WORK INSTRUCTION:
Go to the line below containing "Infražárovka 375W E27 240 CL EAN 8711500126597 (74, 634)" and print exactly from there through the line containing "Ereszcsatorna (406, 553)", both included. Print nothing else.

+-------+

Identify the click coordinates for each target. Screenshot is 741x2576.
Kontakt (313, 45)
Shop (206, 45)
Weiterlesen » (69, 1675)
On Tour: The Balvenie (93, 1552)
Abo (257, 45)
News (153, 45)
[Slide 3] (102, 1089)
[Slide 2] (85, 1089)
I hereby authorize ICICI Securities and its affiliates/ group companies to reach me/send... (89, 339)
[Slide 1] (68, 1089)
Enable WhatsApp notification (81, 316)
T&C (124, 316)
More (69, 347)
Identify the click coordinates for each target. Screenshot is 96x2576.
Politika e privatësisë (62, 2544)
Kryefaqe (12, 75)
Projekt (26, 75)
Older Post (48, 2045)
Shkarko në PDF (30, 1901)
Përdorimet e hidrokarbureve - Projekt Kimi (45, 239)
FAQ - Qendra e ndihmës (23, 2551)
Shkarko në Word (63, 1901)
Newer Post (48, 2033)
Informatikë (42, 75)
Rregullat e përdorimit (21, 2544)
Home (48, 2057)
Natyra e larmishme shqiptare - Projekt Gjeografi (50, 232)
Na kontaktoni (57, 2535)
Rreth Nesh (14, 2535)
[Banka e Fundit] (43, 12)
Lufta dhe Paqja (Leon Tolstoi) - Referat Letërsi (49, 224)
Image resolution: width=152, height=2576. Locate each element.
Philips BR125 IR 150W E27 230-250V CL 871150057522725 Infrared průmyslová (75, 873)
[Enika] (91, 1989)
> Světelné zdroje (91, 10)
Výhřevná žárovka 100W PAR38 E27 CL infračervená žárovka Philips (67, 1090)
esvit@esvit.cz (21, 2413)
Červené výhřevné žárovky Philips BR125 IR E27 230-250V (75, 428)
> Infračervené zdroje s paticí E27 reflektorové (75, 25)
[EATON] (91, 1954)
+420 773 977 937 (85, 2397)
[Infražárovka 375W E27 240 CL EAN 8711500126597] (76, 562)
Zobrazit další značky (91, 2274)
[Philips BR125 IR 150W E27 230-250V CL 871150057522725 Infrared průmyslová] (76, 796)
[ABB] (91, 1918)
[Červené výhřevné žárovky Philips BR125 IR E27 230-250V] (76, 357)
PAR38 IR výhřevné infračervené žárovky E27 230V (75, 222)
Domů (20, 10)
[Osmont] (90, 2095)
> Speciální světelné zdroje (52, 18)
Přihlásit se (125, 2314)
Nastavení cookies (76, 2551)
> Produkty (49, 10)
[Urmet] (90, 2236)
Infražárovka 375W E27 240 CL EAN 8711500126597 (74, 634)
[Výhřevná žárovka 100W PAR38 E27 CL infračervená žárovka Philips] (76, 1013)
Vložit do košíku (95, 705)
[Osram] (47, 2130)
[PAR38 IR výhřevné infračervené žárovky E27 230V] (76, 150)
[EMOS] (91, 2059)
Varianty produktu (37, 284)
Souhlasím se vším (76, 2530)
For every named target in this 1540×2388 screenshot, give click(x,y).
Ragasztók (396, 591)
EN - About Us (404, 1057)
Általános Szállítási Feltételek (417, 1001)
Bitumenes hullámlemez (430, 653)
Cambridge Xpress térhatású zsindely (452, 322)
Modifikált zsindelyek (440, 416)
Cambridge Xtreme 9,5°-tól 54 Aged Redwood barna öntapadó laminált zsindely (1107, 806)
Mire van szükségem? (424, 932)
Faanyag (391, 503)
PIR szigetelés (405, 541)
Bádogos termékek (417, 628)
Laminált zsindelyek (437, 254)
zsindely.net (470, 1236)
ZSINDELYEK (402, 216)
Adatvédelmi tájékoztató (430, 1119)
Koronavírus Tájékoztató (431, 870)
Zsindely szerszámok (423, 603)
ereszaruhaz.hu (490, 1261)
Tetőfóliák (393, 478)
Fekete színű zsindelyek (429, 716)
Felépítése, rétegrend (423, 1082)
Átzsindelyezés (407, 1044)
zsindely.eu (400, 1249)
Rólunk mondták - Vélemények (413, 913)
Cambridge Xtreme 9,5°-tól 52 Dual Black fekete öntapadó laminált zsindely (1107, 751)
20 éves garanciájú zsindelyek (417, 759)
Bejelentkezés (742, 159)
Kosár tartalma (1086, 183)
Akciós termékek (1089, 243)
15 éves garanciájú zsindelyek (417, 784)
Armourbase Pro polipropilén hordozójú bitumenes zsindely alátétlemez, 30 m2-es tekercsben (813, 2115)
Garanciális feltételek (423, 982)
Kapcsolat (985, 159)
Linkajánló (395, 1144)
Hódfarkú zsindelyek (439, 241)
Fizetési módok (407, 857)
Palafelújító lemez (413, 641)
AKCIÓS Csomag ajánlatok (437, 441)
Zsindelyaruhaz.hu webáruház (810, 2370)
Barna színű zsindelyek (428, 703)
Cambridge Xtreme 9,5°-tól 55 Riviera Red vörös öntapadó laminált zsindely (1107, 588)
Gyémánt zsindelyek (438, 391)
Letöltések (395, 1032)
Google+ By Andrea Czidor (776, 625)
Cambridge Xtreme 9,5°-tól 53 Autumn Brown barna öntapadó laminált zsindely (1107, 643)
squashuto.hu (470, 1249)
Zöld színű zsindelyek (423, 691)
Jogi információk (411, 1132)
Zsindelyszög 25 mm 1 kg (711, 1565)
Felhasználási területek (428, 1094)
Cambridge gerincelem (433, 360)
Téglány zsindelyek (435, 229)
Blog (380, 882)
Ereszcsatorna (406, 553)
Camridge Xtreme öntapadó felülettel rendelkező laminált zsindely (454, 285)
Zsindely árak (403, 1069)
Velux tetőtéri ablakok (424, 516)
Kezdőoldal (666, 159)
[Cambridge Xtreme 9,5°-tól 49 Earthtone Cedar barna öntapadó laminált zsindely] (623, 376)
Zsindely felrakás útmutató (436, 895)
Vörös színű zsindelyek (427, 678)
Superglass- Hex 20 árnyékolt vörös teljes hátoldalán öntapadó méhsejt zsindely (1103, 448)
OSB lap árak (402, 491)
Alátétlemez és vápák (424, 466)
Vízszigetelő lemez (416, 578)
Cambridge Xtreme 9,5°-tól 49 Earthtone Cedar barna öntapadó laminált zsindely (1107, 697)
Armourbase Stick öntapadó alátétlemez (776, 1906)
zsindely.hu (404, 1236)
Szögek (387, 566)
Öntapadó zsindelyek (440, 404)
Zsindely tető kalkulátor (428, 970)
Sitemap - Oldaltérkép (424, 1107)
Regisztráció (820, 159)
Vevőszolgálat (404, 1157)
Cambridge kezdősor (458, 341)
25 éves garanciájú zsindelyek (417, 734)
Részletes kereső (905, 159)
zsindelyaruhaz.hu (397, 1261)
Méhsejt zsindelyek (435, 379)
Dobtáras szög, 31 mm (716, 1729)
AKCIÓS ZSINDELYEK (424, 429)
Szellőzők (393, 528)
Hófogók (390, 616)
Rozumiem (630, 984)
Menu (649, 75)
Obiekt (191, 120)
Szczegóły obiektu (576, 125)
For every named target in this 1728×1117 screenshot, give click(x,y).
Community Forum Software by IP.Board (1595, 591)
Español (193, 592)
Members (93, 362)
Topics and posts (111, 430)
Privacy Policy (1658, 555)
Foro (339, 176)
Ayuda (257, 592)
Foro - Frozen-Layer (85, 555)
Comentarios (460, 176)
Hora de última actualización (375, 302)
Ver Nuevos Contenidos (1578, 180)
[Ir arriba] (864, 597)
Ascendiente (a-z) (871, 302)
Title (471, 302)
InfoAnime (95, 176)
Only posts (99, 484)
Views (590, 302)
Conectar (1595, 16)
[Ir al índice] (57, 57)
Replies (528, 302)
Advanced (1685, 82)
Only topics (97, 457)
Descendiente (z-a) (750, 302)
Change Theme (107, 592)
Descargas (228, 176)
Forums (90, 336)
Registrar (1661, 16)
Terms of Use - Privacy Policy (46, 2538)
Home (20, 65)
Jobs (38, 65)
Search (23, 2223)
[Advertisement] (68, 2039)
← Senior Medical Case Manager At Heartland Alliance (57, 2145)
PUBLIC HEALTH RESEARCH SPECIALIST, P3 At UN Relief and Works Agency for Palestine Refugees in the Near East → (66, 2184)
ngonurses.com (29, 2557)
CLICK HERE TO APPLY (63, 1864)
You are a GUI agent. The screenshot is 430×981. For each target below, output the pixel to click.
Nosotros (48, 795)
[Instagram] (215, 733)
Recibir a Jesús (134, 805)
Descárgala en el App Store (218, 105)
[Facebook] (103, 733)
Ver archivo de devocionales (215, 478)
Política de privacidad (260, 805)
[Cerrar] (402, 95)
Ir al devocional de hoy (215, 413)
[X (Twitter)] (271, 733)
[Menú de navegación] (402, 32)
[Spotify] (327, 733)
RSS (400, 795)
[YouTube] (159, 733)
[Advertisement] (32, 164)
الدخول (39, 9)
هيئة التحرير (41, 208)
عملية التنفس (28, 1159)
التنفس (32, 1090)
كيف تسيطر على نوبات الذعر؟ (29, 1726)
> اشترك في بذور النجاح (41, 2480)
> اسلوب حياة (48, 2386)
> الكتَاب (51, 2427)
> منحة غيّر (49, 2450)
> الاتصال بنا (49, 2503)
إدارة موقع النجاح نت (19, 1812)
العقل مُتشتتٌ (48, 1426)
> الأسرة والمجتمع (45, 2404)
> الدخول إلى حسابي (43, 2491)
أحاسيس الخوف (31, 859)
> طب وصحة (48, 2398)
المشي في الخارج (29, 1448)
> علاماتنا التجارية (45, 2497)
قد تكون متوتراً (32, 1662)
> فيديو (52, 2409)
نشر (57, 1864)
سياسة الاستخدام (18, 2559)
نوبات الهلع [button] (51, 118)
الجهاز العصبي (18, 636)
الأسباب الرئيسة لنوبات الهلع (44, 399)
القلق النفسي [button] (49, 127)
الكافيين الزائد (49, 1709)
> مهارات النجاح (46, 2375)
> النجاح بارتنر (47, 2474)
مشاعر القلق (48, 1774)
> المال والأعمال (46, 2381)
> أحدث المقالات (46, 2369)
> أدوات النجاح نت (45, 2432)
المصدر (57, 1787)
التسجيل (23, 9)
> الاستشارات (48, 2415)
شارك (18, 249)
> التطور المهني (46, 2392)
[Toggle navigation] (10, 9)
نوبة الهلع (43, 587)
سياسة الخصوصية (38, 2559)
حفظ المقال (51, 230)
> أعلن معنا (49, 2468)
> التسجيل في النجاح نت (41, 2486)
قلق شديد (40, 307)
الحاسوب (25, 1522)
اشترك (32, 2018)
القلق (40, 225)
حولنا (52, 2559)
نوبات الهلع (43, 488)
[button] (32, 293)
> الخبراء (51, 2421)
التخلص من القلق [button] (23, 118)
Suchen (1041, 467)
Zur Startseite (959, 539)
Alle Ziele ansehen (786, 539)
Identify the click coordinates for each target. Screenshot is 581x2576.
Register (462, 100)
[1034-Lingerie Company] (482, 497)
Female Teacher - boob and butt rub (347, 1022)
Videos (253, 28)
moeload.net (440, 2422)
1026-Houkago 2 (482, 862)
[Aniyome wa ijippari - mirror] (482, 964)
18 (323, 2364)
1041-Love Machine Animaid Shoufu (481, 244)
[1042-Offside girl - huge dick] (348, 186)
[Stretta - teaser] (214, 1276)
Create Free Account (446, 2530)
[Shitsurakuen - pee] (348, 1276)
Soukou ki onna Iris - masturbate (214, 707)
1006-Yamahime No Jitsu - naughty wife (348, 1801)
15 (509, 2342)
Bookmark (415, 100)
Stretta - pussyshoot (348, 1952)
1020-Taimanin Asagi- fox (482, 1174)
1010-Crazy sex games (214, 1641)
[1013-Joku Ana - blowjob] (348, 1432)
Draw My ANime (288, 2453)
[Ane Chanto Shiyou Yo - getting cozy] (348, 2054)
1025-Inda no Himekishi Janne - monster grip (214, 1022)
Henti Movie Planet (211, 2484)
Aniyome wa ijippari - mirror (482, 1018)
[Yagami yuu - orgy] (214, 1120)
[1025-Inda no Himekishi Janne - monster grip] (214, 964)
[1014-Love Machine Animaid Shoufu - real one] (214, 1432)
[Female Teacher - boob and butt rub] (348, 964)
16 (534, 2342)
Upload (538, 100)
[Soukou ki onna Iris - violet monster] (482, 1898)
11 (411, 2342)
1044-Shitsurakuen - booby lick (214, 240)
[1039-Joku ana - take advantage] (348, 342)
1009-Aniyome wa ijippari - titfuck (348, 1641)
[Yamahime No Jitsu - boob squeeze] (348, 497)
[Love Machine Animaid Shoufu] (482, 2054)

+-------+

TASK RESPONSE:
Infražárovka 375W E27 240 CL EAN 8711500126597 (74, 634)
[Výhřevná žárovka 100W PAR38 E27 CL infračervená žárovka Philips] (76, 1013)
Vložit do košíku (95, 705)
[Osram] (47, 2130)
[PAR38 IR výhřevné infračervené žárovky E27 230V] (76, 150)
[EMOS] (91, 2059)
Varianty produktu (37, 284)
Souhlasím se vším (76, 2530)
For every named target in this 1540×2388 screenshot, give click(x,y).
Ragasztók (396, 591)
EN - About Us (404, 1057)
Általános Szállítási Feltételek (417, 1001)
Bitumenes hullámlemez (430, 653)
Cambridge Xpress térhatású zsindely (452, 322)
Modifikált zsindelyek (440, 416)
Cambridge Xtreme 9,5°-tól 54 Aged Redwood barna öntapadó laminált zsindely (1107, 806)
Mire van szükségem? (424, 932)
Faanyag (391, 503)
PIR szigetelés (405, 541)
Bádogos termékek (417, 628)
Laminált zsindelyek (437, 254)
zsindely.net (470, 1236)
ZSINDELYEK (402, 216)
Adatvédelmi tájékoztató (430, 1119)
Koronavírus Tájékoztató (431, 870)
Zsindely szerszámok (423, 603)
ereszaruhaz.hu (490, 1261)
Tetőfóliák (393, 478)
Fekete színű zsindelyek (429, 716)
Felépítése, rétegrend (423, 1082)
Átzsindelyezés (407, 1044)
zsindely.eu (400, 1249)
Rólunk mondták - Vélemények (413, 913)
Cambridge Xtreme 9,5°-tól 52 Dual Black fekete öntapadó laminált zsindely (1107, 751)
20 éves garanciájú zsindelyek (417, 759)
Bejelentkezés (742, 159)
Kosár tartalma (1086, 183)
Akciós termékek (1089, 243)
15 éves garanciájú zsindelyek (417, 784)
Armourbase Pro polipropilén hordozójú bitumenes zsindely alátétlemez, 30 m2-es tekercsben (813, 2115)
Garanciális feltételek (423, 982)
Kapcsolat (985, 159)
Linkajánló (395, 1144)
Hódfarkú zsindelyek (439, 241)
Fizetési módok (407, 857)
Palafelújító lemez (413, 641)
AKCIÓS Csomag ajánlatok (437, 441)
Zsindelyaruhaz.hu webáruház (810, 2370)
Barna színű zsindelyek (428, 703)
Cambridge Xtreme 9,5°-tól 55 Riviera Red vörös öntapadó laminált zsindely (1107, 588)
Gyémánt zsindelyek (438, 391)
Letöltések (395, 1032)
Google+ By Andrea Czidor (776, 625)
Cambridge Xtreme 9,5°-tól 53 Autumn Brown barna öntapadó laminált zsindely (1107, 643)
squashuto.hu (470, 1249)
Zöld színű zsindelyek (423, 691)
Jogi információk (411, 1132)
Zsindelyszög 25 mm 1 kg (711, 1565)
Felhasználási területek (428, 1094)
Cambridge gerincelem (433, 360)
Téglány zsindelyek (435, 229)
Blog (380, 882)
Ereszcsatorna (406, 553)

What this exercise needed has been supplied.